As NASA prepares for its latest launch to the moon — the first in 50 years — University of Colorado Boulder researchers have placed several stowaways on board which will help scientists learn the answer to a critical question: How long can humans exist in deep space?
In the latest journey to the moon, the unmanned mission — Artemis I — won’t land on the lunar surface, but the vehicle designed for humans will one day allow astronauts to travel farther into space than ever before. Although the launch date has been delayed from Aug. 29 to later this month or October due to fuel system leak, CU Boulder’s stowaways are already prepared for takeoff.
The stowaways, 12 bags filled with bakers yeast, are one of four biological experiments hitching a ride on the Orion spacecraft, said Tobias Niederwieser, an engineer who worked on the experiment and a research associate at CU Boulder’s BioServe Space Technologies. He said CU Boulder wrote a request for proposal about four years ago and was chosen to be one of the experiments involved with NASA’s latest lunar mission.

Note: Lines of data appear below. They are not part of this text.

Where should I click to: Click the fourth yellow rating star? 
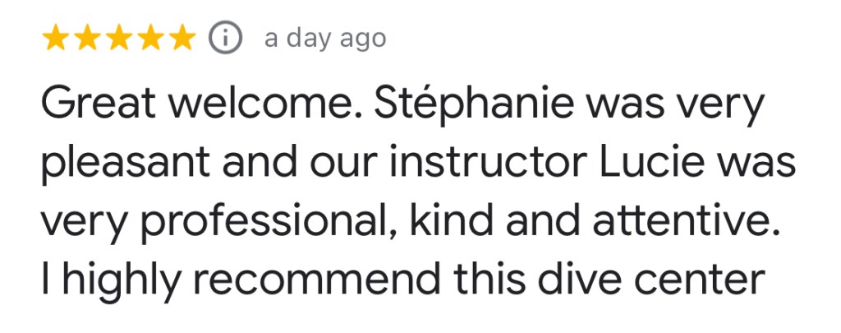(152, 39)
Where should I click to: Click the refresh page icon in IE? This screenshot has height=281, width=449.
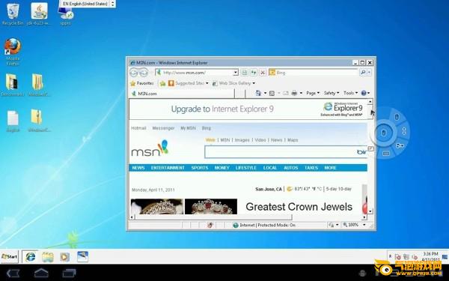coord(254,73)
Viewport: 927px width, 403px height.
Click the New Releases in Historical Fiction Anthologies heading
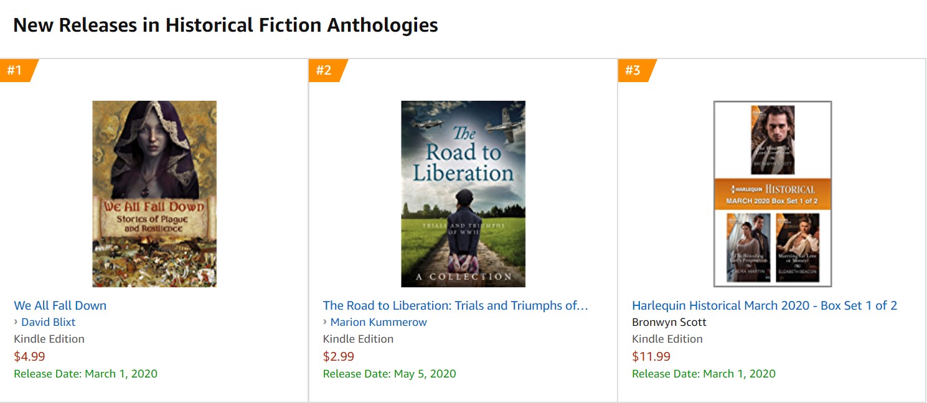click(x=225, y=25)
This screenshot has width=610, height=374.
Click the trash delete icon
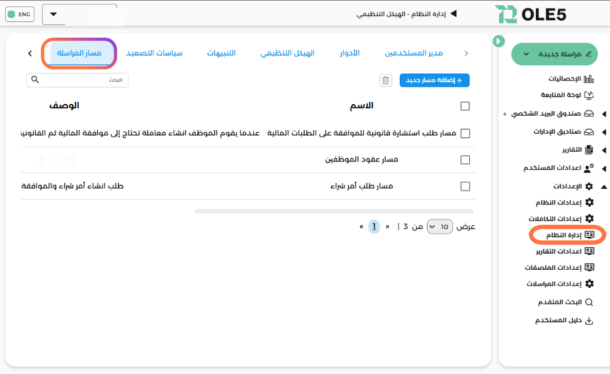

“We are flying yeast cells,” Niederwieser said. “We activate them once we are in space, outside the radiation belts around earth, grow them for about four days and then when they come back, we will look at which gene modifications behaved better due to radiation and which did not.”
After two recent attempts to launch Artemis I earlier this month were scrubbed due to a leak in a hydrogen fuel line, NASA is expected to try again, Sept. 23 or Sept. 27.
When Orion launches for space, it will fly hundreds of thousands of miles farther than the International Space Station, which orbits about 250 miles above Earth, and for the first time, researchers will take a look at how long humans can withstand the high amounts of radiation in deep space, Niederwieser said.
“We know that humans can survive two weeks in space because that’s what they did in the Apollo program — longer than that, we don’t know that,” he said.
To prepare for the experiment called, the Deep Space Radiation Genomics, CU Boulder worked with researchers from institutions such as the University of British Columbia in Canada, to modify the genes of thousands of yeast cells, Niederwieser said. These yeast cells are in a battery-powered box the size of a shoe box that has been programmed to know when the spacecraft is in microgravity — a condition of very low gravity — and will then activate the experiment to start growing the yeast.
When the yeast returns from its 42-day trip, scientists will be able examine the yeast, which share about 70% of their genes with humans, to see which gene sequences are important for humans to have in order to withstand radiation equivalent to thousands of chest X-rays, Niederwieser said.
Pamela Flores, a CU Boulder graduate student studying molecular, cellular and developmental biology, was part of the team of scientists working on the yeast experiment. She said her role on the team was to ensure that once the yeast is in space, the experiment will start at exactly the right time and without any contamination.
She said she enjoyed the Deep Space Radiation Genomics experiment because it allowed her to test her hand at engineering and see the project evolve from just an idea to a real, tangible experiment.
“One of the sets of genes I’m most interested to know what happens (involves) gene repair,” Flores said. “Most of the problems with DNA is when it gets hit by radiation, it gets broken. There’s a lot of genes that are involved with DNA repair machinery that will go and try to fix those nicks or breaks, and there are a lot of those proteins that occur in some diseases and ultimately aging.
“It will be cool to see if those proteins are related to the ones in microgravity and if people will age more or less (in microgravity).”
Although it is possible the experiment will not work, Niederwieser said if it does, it will help guide future space travel and the possibility of habits on other plants.
“It’s also applicable to fundamental research on Earth because we have cancer that is caused by radiation and aging,” he said. “There’s a lot of potential outcomes that this research can do and will do.”